In the present phase, thyroid gland diseases are one of the most encountered endocrine disorders especially in south Indian population. This factor may be due to the decreased iodine intake of that region or differences in geographical distribution or any other factors. Mathew believes that there is a high burden of thyroid diseases in India but paucity of data is available on the epidemiology of thyroid diseases [33]. He opines that, due to lack of resources, screening for thyroid diseases in the general population is not cost effective. Because of the high cost and limited availability of radioactive iodine, thyroidectomies are preferred and common in India. Hence in our review we found that total thyroidectomy is safe and cost effective with low complication rates which should encourage this modality of treatment in Indian population. New advanced techniques like endoscopy are also available now for early diagnosis as well as for thyroid surgery. Few minimally invasive approaches to thyroidectomy and also advanced procedures like use of surgical robots have also been tried. But there exists a controversy over the role of the robot in thyroidectomy because traditional thyroidectomy procedure has shown to have a low morbidity rate and produces excellent results. Improved cosmetics are the main advantage of robotic thyroidectomy. Limitations of robotic thyroidectomy include longer operative time, increased equipment and staffing needs, and complications related to the surgical approach, such as injury to brachial plexus [34].

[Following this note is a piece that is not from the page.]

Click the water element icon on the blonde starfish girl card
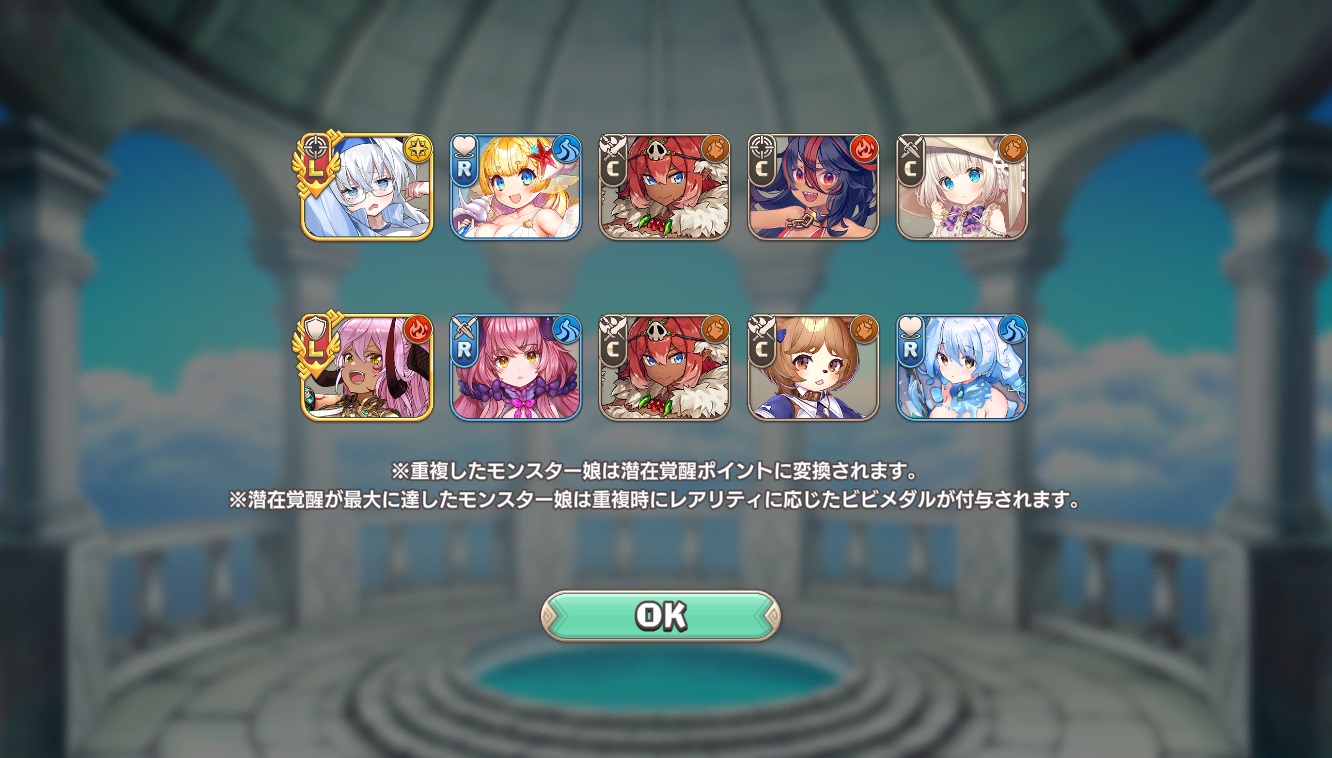 (567, 150)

Complications after thyroidectomy are in a decreasing trend and most of the complications could be avoided by careful dissection and exposure of anatomical structures and proper surgical management.

5. Conclusion

Based on the above evidences, we would conclude from our review that total thyroidectomy is a safe and effective procedure for most of the thyroid diseases in the hands of an expert surgeon. Subtotal thyroidectomy is similarly effective but it is associated with significant recurrence rate and may leave few traces of inadequately treated thyroid cancers. Thus total thyroidectomy provides little significant advantage of being safer procedure compared to subtotal thyroidectomy.

Conflict of Interests

The authors declare that there is no conflict of interests regarding the publication of this paper.